At a press conference held Wednesday afternoon, Joe Chirico general manager of community services at the NDCC said an architectural review shows that the roof and building are structurally sound.
However, the ceiling tiles came down due to faulty t-bar supports which still pose a danger.
“There is a risk for the ceiling to continue to fail,” he said. “Our initial information is that the t-bar ceiling will have to be removed and this could take some time so our pool staff and clients will definitely be affected.”
Further complicating the issue are concerns of asbestos in the tiles that date back to the 1970s.
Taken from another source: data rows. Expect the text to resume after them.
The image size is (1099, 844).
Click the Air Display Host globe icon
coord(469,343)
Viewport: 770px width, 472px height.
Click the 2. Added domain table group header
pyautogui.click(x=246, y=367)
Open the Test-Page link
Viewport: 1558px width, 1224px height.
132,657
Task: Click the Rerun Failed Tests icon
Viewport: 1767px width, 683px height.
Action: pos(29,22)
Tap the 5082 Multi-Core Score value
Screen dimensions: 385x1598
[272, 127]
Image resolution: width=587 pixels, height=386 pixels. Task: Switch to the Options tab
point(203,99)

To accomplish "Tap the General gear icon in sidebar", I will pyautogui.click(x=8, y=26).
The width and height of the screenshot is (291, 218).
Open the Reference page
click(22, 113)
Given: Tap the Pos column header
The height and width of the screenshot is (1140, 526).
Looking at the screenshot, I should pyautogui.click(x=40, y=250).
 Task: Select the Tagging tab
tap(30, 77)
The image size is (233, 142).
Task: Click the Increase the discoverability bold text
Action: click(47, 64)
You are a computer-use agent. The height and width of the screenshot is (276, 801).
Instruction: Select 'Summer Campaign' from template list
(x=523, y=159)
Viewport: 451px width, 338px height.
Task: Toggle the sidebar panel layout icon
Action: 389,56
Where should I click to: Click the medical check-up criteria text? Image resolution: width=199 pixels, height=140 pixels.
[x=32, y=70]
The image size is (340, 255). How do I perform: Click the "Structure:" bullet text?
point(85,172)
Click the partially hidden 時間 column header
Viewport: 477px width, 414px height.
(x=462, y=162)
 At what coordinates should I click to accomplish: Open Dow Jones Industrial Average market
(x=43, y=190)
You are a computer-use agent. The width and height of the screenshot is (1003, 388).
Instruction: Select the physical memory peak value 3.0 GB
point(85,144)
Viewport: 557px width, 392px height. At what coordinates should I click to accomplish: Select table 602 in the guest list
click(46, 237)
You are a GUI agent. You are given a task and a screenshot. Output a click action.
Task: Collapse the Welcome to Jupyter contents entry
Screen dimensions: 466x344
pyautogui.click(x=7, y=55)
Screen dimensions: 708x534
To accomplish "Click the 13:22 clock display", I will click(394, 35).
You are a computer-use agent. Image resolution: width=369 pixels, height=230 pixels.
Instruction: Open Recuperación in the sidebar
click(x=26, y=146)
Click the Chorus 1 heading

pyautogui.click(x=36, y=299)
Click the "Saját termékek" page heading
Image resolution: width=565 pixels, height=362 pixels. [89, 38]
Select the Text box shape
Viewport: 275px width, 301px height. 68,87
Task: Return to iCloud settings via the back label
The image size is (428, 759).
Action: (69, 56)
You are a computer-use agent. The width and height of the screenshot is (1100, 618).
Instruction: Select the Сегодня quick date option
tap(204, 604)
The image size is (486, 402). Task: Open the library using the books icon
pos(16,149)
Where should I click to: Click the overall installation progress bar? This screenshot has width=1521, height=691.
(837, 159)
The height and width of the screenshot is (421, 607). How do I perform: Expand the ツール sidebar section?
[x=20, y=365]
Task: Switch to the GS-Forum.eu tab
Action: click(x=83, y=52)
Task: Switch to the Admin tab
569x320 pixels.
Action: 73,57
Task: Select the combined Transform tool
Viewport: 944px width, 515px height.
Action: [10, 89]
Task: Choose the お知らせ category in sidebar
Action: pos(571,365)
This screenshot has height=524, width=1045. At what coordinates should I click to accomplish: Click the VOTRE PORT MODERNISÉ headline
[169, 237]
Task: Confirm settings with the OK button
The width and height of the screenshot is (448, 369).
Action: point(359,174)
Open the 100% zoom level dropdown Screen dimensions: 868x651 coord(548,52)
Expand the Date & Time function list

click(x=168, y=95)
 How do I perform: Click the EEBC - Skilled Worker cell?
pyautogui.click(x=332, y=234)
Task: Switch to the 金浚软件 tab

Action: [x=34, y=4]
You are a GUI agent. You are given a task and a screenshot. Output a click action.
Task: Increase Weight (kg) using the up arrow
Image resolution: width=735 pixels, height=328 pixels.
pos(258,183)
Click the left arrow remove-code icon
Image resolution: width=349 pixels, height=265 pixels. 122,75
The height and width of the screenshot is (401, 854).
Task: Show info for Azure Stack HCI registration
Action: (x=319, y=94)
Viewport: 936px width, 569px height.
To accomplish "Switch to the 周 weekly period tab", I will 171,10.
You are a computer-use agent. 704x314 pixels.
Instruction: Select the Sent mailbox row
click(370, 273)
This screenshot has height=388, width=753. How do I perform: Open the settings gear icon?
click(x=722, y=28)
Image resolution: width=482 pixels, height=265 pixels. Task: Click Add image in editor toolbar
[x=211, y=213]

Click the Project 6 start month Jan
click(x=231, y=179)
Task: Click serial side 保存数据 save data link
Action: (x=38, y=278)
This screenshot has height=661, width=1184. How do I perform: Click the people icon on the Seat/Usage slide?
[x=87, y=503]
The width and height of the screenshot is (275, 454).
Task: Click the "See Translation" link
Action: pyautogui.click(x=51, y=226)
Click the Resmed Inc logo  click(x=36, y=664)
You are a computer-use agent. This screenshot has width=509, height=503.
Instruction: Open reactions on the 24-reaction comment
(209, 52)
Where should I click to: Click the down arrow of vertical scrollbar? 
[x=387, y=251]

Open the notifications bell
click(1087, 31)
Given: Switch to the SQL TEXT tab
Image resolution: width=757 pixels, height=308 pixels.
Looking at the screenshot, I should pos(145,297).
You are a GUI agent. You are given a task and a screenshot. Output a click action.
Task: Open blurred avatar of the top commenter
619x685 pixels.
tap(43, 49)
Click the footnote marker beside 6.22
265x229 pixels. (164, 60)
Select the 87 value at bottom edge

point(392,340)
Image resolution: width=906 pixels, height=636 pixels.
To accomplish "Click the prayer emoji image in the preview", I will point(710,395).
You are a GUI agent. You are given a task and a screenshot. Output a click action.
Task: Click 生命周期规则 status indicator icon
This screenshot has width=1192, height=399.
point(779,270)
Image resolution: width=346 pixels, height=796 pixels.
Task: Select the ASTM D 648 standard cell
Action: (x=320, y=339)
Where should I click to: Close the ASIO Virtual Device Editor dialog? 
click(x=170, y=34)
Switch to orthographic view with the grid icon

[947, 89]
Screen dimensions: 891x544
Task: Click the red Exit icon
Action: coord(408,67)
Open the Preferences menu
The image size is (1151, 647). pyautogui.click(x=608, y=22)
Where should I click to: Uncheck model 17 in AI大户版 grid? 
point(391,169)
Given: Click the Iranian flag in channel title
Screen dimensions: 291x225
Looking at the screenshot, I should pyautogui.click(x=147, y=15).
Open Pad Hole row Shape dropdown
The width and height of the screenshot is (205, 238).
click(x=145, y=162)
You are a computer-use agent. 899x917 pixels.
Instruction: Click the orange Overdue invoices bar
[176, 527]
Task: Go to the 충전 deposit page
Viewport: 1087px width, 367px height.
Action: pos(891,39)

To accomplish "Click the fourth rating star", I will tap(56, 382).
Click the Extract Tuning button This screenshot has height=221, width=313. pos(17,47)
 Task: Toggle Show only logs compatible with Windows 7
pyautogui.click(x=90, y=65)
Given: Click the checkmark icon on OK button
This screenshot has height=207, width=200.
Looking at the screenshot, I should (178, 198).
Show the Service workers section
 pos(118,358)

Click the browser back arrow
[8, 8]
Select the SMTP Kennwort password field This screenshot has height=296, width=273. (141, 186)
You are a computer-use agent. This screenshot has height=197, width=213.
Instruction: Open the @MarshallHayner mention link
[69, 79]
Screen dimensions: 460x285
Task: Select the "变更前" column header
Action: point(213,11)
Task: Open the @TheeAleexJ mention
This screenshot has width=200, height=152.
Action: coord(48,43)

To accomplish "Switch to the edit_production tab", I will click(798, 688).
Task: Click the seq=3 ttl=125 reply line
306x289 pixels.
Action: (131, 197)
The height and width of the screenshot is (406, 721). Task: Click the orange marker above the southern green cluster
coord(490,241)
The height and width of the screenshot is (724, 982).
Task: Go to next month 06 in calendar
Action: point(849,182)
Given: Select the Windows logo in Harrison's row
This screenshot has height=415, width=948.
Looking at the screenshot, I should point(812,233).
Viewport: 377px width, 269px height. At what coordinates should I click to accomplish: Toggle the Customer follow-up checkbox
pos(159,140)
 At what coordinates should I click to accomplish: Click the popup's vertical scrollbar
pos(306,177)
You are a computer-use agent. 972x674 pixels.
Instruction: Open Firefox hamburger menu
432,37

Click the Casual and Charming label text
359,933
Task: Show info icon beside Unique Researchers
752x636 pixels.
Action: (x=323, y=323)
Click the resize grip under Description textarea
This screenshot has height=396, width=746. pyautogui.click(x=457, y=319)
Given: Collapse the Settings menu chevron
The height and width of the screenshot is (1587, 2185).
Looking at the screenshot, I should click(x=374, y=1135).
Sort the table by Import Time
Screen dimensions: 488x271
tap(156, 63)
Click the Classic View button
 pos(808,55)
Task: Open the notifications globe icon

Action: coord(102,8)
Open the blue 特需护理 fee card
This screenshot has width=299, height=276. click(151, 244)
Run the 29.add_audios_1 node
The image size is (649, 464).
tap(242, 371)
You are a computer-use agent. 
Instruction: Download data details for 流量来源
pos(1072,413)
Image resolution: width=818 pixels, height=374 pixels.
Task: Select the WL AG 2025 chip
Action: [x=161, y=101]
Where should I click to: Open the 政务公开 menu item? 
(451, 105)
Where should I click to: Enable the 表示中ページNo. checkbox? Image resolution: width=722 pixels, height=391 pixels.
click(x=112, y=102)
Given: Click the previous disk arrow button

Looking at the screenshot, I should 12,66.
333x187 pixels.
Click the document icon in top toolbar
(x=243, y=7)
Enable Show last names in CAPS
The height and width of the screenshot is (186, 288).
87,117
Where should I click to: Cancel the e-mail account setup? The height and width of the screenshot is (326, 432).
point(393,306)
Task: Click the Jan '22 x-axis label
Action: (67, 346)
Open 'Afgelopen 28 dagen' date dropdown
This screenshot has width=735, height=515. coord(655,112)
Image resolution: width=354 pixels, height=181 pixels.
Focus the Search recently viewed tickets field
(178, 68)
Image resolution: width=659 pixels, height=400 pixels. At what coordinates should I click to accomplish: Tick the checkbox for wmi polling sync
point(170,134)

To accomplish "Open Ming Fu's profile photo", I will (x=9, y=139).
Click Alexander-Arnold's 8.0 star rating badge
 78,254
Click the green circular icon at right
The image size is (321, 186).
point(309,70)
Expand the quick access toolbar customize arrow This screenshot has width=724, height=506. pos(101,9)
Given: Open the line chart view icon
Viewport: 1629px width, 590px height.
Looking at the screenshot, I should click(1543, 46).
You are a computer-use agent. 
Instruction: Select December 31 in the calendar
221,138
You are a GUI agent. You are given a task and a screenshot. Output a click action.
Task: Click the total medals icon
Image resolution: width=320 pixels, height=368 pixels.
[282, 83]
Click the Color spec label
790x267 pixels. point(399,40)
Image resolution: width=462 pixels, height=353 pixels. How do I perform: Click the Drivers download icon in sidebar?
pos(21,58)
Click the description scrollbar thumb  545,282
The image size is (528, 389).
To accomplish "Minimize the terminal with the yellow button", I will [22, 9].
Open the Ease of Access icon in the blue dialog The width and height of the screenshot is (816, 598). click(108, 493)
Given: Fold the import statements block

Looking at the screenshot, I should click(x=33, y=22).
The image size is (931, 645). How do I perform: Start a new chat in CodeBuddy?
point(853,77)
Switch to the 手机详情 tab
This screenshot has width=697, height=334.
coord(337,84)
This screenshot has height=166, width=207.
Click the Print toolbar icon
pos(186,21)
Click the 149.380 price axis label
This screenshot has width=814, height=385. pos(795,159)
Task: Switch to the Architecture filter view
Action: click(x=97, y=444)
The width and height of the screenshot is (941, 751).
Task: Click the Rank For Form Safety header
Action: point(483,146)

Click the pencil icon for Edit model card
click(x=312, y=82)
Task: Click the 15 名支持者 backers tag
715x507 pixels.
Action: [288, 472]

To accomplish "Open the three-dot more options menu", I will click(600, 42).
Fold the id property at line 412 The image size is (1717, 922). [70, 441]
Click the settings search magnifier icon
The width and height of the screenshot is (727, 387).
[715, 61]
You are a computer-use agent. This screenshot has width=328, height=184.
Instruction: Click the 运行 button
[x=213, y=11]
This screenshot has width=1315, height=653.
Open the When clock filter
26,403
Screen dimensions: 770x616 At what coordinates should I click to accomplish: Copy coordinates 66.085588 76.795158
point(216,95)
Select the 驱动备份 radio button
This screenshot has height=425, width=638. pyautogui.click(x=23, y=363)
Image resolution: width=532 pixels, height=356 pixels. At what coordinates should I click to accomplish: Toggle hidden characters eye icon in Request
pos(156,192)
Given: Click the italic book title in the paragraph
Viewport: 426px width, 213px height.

Should they contain the hazardous materials, costs to bring down the false ceiling could reach $100,000.
“We do have the tiles off for sampling,” Chirico said. “That will require quite a substantial increase in the work needing to be done to take down that ceiling.”
Once the ceiling is down, rebuilding will begin. Considerations include how to replace the drop ceiling used to increase light on the pool area as well as to reduce noise at the local facility.
Chirico knows the facility will be missed by those using it for rehabilitation, training and to remain physically fit.
“We know that the aquatic centre is a very well used facility. It services people of all ages and it’s an important part of keeping this community healthy,” he said. “Nelson is one of the healthiest communities in the area and this is an important piece of that.”
The RDCK is developing a plan to address current pass holders by February 7. With the facility closure also comes lay-offs impacting at least 10 staff.
The incident comes as the entire building’s structural soundness is being assessed. The recreation commission has asked for an update on the state of the facility, a timeline on repairs, and a retrofit design with an option to build a new aquatic centre.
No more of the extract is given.